Weiterhin koordiniert Frontex die grenzpolizeifachlichen Aus- und Fortbildung, wirkt bei der Entwicklung von Technologien auf dem Gebiet der Grenzsicherheit (z.B.automatisierte Grenzkontrolle, Nutzung von Reisedokumenten mit biometrischen Daten oder moderne Grenzüberwachungstechnik) mit und unterstützt die EU – Kommission mit fachlicher Expertise in allen Fragen europäischer Grenzsicherheit.

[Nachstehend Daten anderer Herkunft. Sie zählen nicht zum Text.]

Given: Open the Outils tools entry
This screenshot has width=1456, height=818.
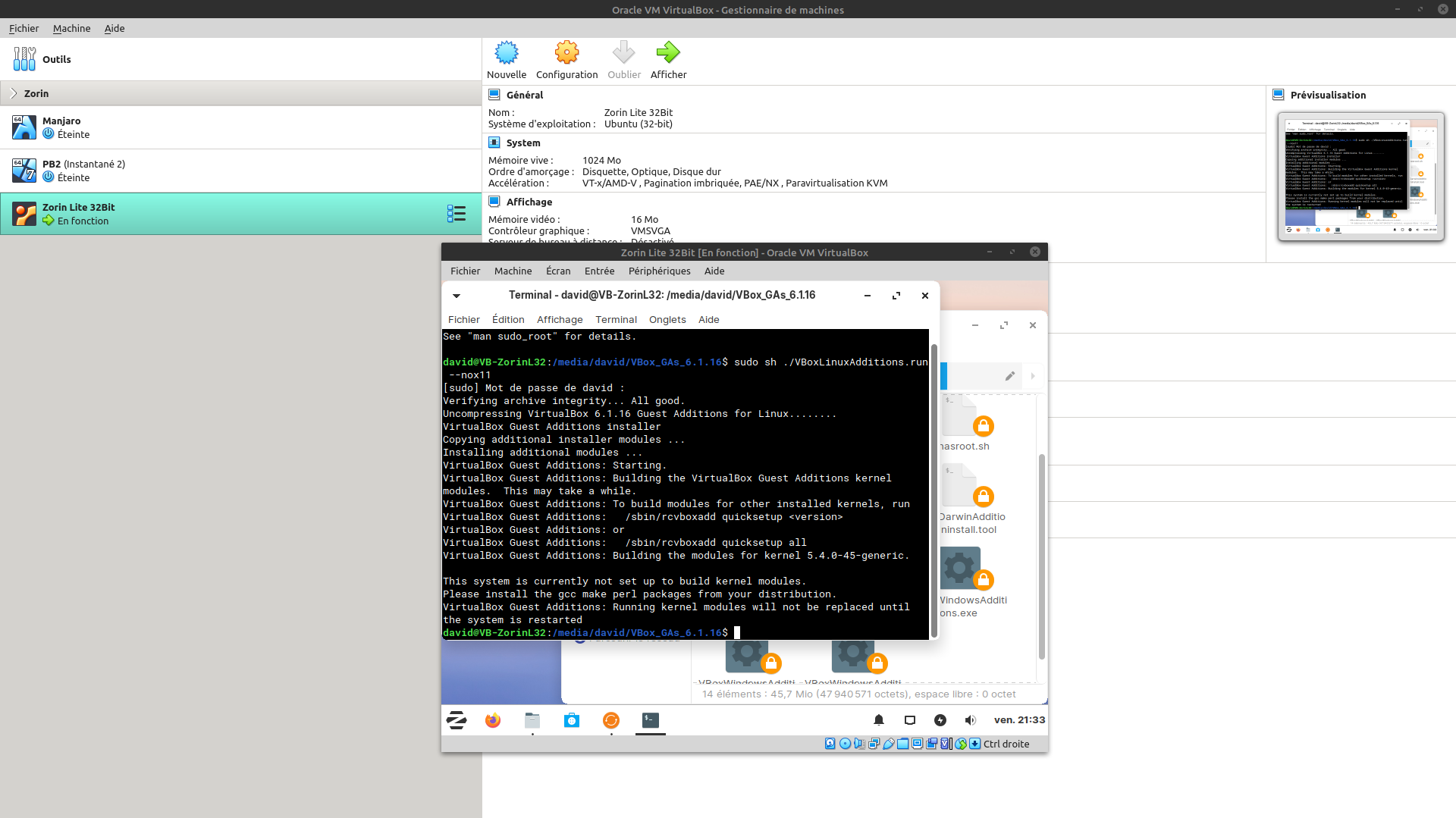Looking at the screenshot, I should [x=56, y=59].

Risikoanalyse als Grundlage der Einsatzplanung


Frontex ist zusammen mit Europol Vorreiter bei der erkenntnisgestützen Analyse (intelligence-led policing), ein Verfahren, das nicht nur bisherige Entwicklungslinien retrospektiv analysiert, sondern auch dem Erkennen von Trends dient, um daraus Prognosen für eine wirkungsvolle Kriminalitätsprävention abzuleiten. Die zurzeit diskutierten Formen des Predictive Policing verfolgen einen ähnlichen Ansatz. Frontex setzt hierzu CIRAM ( Common Integrated Risk Analysis Model) ein, das 2002 entwickelt und zuletzt 2012 fortgeschrieben wurde. In dem Verfahren werden alle Daten gesammelt, die die Sicherheitslage an den Außengrenzen berühren, verdichtet, analysiert und in Einsatzmaßnahmen umgesetzt.

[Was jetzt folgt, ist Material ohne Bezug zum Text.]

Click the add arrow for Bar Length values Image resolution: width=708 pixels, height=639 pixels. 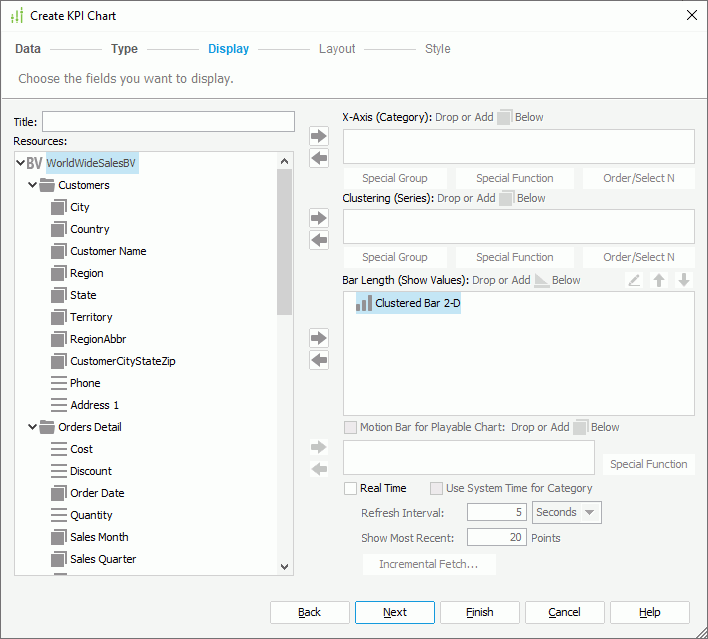(319, 338)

Gleichzeitig wurde ein Netzwerk der Analysten der Mitgliedstaaten gebildet, das sich viermal jährlich zur gemeinsamen Arbeit an den Auswerteprodukten trifft. Es umfasst mittlerweile drei regionale Zusatznetzwerke, mit denen Nicht-EU-Ländern einbezogen wurden: westliche Balkan- Region, Länder an den östlichen Landgrenzen und relevante Länder in Afrika. Die Analysen beziehen sich nicht nur auf die Lage an den Außengrenzen, sondern beschäftigen sich auch mit Migrationsrouten, Migrationsfaktoren und modi operandi der Menschenhändler. Allerdings ist die massenhafte Verarbeitung personenbezogener Daten an den Außengrenzen wie z.B. Registrierungsprogramme für Reisende, Fluggastdatensätze und vorherige Reisegenehmigungen im Parlament nicht ohne Kritik geblieben, da man qualitätsbezogene Probleme befürchtet.
Die Risikoanalyse ist Ausgangspunkt und substantielle Grundlage für Frontex-Handlungsempfehlungen und Vorschläge sowohl in Hinblick auf die die nationalen Grenzbehörden als auch in Bezug auf koordinierte gemeinsame Einsatzmaßnahmen an Brennpunkten. Die Planungen gipfeln in den alljährlich im Herbst stattfindenden „Annual Bilateral Talks“, bei denen allen Mitgliedstaaten und Vertretern der beobachtenden Nicht-EU Länder der Katalog der Einsatzvorhaben für das kommende Jahr vorgestellt wird. Gleichzeitig geben die Mitgliedstaaten ihre Optionen für eine Beteiligung bekannt.